OAuth Token Revocation

Continuing the discussion from Changes for OAuth Access Token Requests:

What’s the story with OAuth token revocation? I cannot find any documented way to revoke previously issued OAuth tokens. It’s a serious security issue if tokens cannot be revoked. It pretty much defeats the purpose of using OAuth.

Also, RFC 6749 recommends that tokens be revoked if authorization code is used more than once. Please correct me if I’m wrong, but I don’t think SmartThings follows this recommendation.

4.1.2. Authorization Response
…
If an authorization code is used more than once, the authorization server MUST deny the request and SHOULD revoke (when possible) all tokens previously issued based on that authorization code.

10.5. Authorization Codes
…
If the authorization server observes multiple attempts to exchange an authorization code for an access token, the authorization server SHOULD attempt to revoke all access tokens already granted based on the compromised authorization code.

Delete smartapp installed instance and token is revoked. Best one can do right now. Each instance gets new token, and I think there was a command to issue new token, but don’t remember if that revokes old token?

Well… I guess it’s not as bad as advising someone to sell their house after they’ve lost their keys, but it’s clearly not how OAuth tokens are supposed to work. Besides, deleting the app that has dozens of connected devices and took hours to set up and configure may not be as easy as it sounds.

Irrevocable tokens combined with 50 years expiration term is definitely a security risk, imho.

I don’t know if the same mechanism is used (probably is?), but the token granted when you log into the Mobile App also doesn’t seem to ever expire … even if you change your password via another mobile device or the graph.api website.

I find this latter detail particularly worrying because most people assume that if you change your password that would be sufficient to prevent someone who has stolen your phone from using your SmartThings. Unfortunately, not true, as far as I can tell.

I remember smarttiles having that capability. You may want to ask @625alex for help with implementation.

SmartTiles simply keeps a list of “revoked” tokens and checks the access token against this list. It essentially implements blacklist at the application level.

Eww.

Well… very kind of @625alex to including that feature in the SmartApp.

Unfortunately token revocation for app level endpoints is insufficient as that method still allows access to the state of the application, which might contain sensitive data.

I am going to send support an email describing this as a security bug, I encourage anyone interested in token revoking to do the same.

Also, in regards to the OAuth2 spec, which I am not super familiar with, I believe the authorization code (single use) is different from the token (multiple use), I am not aware that SmartThings actually supports multi-leg OAuth to the SmartThings service.

Also it looks like the state is not accessible by a token, either that issue has already been fixed or I was wrong in thinking that it could ever be.

Not sure what you mean…?

SmartApps can expose mapping Endpoints that return any arbitrary data including “state.*”, but the SmartApp itself can only read/write the Things that are authorized by the user / token.

What it means is that ‘state’ is always exposed as HTTP endpoint, without explicitly declaring it in the ‘mappings’ section.

Ah… Thanks.

That doesn’t see like a very good idea.

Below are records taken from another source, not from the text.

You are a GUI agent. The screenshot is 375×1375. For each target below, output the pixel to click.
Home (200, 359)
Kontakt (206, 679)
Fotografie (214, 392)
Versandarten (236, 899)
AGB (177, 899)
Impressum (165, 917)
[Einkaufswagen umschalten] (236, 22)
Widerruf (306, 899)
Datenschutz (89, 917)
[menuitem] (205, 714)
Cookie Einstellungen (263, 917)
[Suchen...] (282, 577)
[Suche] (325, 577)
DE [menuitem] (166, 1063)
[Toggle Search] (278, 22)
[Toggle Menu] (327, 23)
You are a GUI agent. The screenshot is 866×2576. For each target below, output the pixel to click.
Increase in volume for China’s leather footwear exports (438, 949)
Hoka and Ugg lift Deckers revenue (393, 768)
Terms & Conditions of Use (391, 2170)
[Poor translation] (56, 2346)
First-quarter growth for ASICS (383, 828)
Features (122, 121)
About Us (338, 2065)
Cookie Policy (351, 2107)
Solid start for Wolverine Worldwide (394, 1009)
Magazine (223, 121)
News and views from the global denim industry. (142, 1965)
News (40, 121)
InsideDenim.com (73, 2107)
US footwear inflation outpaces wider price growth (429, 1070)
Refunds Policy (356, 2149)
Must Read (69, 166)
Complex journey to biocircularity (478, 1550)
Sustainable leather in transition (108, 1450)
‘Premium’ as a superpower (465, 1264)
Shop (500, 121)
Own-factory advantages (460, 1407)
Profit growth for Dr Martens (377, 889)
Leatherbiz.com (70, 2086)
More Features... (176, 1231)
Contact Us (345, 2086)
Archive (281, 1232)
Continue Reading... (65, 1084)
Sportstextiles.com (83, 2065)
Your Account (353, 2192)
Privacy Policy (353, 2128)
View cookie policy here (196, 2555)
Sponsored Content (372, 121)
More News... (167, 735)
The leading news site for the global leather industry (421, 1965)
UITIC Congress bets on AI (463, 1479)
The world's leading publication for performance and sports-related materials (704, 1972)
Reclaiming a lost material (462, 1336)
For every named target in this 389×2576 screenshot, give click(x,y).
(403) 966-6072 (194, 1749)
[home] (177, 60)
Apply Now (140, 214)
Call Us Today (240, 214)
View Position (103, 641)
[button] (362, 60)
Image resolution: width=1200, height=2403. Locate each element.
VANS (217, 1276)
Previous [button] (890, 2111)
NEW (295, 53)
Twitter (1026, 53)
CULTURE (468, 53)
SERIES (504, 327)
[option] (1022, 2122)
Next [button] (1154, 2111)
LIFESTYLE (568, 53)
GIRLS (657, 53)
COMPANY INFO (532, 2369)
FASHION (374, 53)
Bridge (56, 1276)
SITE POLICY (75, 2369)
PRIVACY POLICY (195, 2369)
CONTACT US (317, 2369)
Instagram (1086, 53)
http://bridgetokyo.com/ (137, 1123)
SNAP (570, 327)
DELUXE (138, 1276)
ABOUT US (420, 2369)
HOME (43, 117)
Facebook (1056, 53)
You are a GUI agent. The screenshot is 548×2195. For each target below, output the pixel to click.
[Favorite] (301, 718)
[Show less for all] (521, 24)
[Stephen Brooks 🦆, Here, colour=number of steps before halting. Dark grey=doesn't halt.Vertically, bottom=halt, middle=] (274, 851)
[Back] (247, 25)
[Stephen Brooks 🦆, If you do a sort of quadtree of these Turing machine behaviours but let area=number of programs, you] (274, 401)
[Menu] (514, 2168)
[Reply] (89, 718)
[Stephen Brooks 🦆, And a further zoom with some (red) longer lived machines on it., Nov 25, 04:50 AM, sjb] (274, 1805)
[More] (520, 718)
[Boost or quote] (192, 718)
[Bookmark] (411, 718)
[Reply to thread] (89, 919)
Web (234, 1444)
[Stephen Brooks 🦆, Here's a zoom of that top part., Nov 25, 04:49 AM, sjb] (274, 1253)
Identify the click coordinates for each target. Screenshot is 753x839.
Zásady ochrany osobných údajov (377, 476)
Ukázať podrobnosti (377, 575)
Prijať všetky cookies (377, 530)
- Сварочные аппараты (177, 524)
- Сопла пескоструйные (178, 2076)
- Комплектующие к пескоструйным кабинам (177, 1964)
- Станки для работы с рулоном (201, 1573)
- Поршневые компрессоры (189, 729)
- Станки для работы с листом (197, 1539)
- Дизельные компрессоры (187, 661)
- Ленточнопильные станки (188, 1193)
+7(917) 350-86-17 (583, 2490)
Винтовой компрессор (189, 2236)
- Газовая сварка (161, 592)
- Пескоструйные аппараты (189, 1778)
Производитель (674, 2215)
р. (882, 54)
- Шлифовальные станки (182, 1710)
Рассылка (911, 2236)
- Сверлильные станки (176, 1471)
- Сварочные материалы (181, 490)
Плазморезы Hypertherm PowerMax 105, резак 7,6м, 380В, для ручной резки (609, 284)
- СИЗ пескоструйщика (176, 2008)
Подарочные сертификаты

Is it documented? Is there a good reason??

I don’t think it’s documented and it’s definitely not a good idea because it exposes all internal state variables to the web client without explicit authorization.

My guess is that the state endpoint exists for the mobile app to use, I think I found that endpoint by curiosity rather than anything in the docs. Might be able to find others by brute force or doing a mitm or debug on the mobile app.

I have made a rather important assumption that the mobile App uses an entirely different API than the one we have access to.

There are good reasons for and against this design, so I don’t know why I assume this.

One reason is that dashboard code like @625alex 's http://SmartTiles.click does not have as complete access to UI APIs, obviously… So…?

Perhaps @Ben or @tslagle13 can confirm or correct me.

I don’t think it’s a secret. This is known as ‘core’ API and is not available to mere mortals, although unofficial API doc has been out there since 2013.

Yup… that’s fabulous information. I can’t believe the URI’s still work.

Oh well… might as well “enjoy”.

It’s actually other way around. SmartTiles keeps one white-listed token.

Revoking tokens used to work until it didn’t, so I had to encode this workaround.

Actually the old token capability to access state is still an issue when using alternate methods rather than the URL path. For instance adding the token to the params in the URL works:

https://graph.api.smartthings.com/api/smartapps/installations/XXX/state?access_token=YYY

The above is accessible, however the following URL is safe:

https://graph.api.smartthings.com/api/token/YYY/smartapps/installations/XXX/state

So the app generated token does not allow access to the state for /api/token endpoints but params do.

Then currently, even with a white listed token on app endpoints an attacker might be able to use an old token to gain the current token, or any other secret state information living in the state.